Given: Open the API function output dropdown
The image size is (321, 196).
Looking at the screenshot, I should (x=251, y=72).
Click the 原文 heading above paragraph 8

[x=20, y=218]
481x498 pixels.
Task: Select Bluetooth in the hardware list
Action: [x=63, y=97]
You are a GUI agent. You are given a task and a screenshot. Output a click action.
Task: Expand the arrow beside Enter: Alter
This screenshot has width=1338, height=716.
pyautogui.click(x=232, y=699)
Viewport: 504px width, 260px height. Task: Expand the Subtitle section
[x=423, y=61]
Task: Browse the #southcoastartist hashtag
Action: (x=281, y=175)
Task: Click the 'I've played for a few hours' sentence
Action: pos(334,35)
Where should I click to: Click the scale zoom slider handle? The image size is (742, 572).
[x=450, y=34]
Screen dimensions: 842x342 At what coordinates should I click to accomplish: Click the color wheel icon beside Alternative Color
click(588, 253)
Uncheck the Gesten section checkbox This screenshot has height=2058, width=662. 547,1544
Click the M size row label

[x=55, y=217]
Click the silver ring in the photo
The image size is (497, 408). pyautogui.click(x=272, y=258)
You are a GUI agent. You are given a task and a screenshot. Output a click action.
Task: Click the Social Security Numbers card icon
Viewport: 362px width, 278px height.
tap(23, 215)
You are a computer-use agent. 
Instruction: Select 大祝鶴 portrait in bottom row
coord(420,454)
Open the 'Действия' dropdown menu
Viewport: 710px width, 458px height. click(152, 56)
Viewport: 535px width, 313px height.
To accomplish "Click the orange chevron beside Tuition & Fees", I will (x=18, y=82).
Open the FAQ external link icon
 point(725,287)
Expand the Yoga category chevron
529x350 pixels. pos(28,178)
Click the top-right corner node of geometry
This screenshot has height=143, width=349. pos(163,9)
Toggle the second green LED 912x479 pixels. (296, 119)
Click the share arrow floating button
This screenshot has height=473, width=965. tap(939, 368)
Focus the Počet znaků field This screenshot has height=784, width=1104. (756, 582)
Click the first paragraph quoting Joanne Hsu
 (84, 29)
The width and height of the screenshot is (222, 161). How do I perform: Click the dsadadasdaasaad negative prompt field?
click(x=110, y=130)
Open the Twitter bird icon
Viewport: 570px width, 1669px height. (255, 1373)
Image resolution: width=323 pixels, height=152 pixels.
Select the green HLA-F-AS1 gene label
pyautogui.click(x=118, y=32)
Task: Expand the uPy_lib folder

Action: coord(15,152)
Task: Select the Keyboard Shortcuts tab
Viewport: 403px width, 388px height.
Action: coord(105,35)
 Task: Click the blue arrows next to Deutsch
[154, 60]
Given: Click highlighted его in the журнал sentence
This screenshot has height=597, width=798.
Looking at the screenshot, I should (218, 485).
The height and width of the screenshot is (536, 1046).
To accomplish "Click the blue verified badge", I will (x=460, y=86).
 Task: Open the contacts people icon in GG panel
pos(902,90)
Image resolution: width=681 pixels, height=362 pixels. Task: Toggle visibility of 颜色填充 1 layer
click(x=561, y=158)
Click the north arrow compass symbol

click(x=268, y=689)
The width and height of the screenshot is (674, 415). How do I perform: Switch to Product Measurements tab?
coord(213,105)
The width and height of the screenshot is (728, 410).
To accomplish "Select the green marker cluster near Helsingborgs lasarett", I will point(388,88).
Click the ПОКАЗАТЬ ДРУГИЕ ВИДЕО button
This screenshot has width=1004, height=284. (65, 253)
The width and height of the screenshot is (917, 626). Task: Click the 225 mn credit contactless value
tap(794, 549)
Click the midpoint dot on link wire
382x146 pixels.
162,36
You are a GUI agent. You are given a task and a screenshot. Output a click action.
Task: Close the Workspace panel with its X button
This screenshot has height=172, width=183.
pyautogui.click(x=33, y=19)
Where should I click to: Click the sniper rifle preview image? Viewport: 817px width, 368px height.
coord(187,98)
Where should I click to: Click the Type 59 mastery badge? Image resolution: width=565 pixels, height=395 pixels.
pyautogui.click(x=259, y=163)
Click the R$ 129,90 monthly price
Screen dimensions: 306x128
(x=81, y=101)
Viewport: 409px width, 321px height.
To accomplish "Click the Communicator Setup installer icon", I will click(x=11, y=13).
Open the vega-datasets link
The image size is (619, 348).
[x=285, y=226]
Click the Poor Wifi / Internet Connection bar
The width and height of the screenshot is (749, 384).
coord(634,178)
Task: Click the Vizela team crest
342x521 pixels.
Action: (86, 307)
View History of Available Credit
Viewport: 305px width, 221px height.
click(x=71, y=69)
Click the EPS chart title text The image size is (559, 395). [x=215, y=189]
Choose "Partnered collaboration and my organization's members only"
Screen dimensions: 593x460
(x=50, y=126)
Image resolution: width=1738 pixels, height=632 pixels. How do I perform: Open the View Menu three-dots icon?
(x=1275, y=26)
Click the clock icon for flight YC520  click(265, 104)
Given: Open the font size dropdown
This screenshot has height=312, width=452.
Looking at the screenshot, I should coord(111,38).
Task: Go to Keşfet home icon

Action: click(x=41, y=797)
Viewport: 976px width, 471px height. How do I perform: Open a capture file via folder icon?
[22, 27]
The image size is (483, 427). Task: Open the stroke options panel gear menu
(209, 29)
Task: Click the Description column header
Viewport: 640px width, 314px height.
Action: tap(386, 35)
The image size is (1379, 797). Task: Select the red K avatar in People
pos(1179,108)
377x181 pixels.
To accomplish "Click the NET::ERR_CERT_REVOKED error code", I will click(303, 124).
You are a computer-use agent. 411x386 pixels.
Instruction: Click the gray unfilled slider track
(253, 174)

··········

- **Exercise aim**
Would you return, unchanged, the lines from the one containing "The image size is (1379, 797)." through the end of the entries?

- **Task response**
The image size is (1379, 797). Task: Select the red K avatar in People
pos(1179,108)
377x181 pixels.
To accomplish "Click the NET::ERR_CERT_REVOKED error code", I will click(303, 124).
You are a computer-use agent. 411x386 pixels.
Instruction: Click the gray unfilled slider track
(253, 174)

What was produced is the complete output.